**BRIEF**
Would you copy each line of the records that includes the word "about"?

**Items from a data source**
________________________
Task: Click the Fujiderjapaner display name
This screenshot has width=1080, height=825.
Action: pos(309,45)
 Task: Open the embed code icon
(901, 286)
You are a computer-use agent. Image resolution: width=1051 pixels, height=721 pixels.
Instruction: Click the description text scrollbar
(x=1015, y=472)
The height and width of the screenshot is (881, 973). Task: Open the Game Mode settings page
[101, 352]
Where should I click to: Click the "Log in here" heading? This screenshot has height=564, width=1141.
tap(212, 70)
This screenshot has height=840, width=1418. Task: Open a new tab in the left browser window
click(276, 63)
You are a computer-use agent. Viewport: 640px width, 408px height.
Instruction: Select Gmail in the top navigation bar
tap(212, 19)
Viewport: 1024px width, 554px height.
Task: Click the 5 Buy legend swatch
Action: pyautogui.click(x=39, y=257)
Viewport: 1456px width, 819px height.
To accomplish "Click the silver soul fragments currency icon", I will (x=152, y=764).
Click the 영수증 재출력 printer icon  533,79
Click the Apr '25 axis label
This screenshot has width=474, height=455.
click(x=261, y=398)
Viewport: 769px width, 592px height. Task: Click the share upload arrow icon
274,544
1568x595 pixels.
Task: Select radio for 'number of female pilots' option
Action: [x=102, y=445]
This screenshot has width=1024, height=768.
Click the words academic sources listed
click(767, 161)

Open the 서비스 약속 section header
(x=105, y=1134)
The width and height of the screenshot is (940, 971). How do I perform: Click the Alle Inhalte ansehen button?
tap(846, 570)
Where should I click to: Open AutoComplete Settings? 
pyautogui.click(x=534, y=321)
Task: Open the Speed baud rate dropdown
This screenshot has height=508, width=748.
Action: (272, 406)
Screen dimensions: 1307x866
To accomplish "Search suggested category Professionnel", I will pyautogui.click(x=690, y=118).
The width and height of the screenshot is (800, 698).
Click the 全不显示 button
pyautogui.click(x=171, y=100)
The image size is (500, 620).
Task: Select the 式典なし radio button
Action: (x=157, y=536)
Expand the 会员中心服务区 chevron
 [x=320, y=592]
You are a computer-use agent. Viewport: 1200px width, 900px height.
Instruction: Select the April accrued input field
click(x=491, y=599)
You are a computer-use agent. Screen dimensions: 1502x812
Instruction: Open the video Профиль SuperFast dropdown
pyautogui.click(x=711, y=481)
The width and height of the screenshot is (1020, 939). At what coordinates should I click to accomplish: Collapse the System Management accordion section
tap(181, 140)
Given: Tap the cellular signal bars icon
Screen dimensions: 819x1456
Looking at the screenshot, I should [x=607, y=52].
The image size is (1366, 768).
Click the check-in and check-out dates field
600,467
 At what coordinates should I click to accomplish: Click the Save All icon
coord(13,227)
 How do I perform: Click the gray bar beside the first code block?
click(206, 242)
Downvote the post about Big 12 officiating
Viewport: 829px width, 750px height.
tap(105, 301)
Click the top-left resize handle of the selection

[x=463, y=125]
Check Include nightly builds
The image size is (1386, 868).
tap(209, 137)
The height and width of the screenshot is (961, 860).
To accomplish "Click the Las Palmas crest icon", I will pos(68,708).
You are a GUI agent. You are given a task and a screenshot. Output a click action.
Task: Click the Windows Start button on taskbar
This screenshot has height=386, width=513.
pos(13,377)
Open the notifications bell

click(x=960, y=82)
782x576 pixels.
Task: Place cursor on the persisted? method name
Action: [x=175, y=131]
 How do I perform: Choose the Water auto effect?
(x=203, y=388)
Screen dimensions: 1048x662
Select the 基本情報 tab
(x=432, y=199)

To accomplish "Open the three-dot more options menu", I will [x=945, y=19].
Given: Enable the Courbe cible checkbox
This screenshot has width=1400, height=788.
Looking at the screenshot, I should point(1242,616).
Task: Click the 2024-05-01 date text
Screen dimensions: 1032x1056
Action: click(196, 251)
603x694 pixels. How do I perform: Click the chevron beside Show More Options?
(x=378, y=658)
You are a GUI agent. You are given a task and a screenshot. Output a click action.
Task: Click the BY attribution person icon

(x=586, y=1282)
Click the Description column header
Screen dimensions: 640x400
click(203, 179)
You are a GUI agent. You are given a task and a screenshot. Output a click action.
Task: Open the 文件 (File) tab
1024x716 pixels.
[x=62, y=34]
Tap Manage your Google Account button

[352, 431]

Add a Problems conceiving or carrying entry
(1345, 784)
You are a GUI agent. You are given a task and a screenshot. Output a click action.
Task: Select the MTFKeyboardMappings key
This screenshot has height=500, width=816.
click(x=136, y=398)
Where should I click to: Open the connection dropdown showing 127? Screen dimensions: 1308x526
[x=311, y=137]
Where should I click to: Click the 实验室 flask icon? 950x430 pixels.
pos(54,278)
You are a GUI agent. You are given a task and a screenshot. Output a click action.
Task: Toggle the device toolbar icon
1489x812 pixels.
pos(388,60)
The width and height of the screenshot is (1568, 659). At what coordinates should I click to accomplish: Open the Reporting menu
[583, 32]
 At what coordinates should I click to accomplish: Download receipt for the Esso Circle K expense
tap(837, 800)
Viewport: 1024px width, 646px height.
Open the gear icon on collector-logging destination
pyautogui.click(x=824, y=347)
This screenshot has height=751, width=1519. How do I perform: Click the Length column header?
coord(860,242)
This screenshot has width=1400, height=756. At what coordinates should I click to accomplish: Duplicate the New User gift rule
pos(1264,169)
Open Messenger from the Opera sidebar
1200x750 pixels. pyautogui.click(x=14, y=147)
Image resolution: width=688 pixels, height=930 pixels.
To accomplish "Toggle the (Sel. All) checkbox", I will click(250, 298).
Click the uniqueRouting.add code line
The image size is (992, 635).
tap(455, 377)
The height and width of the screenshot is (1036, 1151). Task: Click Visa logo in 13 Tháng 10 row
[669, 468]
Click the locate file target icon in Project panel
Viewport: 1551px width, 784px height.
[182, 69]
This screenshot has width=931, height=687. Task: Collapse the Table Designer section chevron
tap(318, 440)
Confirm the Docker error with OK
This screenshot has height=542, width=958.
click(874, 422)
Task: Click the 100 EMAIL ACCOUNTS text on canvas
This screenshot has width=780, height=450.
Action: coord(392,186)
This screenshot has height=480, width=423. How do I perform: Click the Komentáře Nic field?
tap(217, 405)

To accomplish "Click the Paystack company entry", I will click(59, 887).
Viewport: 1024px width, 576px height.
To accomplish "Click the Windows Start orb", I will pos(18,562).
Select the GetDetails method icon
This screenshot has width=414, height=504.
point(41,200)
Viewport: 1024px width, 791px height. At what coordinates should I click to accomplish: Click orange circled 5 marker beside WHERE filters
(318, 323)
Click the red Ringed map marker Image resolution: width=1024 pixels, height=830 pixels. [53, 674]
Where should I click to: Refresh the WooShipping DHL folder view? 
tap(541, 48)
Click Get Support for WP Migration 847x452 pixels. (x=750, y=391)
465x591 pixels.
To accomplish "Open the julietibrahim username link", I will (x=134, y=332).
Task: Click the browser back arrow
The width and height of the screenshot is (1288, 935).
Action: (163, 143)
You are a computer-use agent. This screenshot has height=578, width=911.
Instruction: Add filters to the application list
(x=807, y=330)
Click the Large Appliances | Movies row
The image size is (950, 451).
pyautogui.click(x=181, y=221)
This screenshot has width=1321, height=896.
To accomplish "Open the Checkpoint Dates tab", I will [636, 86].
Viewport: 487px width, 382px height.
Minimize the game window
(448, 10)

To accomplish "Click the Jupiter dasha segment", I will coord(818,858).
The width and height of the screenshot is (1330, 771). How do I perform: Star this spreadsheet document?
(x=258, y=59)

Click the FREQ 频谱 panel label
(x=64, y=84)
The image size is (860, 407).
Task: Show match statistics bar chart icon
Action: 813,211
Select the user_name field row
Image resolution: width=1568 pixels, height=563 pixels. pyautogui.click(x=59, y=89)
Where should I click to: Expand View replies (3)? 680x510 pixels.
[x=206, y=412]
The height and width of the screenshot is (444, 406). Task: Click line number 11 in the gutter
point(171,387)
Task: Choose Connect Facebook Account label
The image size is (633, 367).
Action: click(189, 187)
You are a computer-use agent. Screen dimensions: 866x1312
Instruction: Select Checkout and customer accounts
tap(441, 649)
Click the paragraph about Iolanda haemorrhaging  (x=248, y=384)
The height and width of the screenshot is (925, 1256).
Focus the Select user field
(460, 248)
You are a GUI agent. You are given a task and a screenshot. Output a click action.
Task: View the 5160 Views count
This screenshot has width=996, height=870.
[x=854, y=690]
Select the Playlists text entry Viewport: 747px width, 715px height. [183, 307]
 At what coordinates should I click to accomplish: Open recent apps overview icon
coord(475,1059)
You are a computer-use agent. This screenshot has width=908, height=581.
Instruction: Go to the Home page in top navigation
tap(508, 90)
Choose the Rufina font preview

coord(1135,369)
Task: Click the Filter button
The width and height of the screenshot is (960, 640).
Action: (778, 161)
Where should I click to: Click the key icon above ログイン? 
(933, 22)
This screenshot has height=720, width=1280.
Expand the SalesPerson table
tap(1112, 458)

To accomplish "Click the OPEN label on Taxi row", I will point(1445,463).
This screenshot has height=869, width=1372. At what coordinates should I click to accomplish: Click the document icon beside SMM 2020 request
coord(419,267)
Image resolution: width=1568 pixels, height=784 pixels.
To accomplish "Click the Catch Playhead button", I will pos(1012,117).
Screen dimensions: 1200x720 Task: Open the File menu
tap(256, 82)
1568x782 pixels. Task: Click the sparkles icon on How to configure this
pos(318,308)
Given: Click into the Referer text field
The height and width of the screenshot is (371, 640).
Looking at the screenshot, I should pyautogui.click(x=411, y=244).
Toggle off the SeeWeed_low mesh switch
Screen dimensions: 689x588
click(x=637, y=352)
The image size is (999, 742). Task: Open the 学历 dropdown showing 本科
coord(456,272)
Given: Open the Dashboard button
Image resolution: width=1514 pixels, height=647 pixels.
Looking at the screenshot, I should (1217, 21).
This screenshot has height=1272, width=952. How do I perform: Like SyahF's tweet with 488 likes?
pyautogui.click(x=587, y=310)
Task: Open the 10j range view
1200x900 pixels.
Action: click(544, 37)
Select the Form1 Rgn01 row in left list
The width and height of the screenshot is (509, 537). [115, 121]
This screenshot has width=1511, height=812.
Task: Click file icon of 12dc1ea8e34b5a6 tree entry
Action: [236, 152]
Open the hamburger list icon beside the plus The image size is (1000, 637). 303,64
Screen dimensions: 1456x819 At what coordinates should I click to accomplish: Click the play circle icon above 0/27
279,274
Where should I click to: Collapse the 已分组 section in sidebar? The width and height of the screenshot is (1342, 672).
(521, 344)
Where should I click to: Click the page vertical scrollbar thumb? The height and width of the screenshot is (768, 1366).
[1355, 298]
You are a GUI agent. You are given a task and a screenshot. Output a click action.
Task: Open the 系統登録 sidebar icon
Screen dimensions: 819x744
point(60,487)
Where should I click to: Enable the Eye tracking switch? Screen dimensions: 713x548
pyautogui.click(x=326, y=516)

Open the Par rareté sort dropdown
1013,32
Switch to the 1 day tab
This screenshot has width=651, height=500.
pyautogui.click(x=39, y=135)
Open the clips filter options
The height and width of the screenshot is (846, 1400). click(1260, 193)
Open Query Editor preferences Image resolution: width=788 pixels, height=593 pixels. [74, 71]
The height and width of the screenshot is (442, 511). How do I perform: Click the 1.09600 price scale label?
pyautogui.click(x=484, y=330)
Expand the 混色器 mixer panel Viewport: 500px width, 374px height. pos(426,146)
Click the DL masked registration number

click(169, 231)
________________________
**EXERCISE SOLUTION**
Downvote the post about Big 12 officiating
Click the paragraph about Iolanda haemorrhaging  (x=248, y=384)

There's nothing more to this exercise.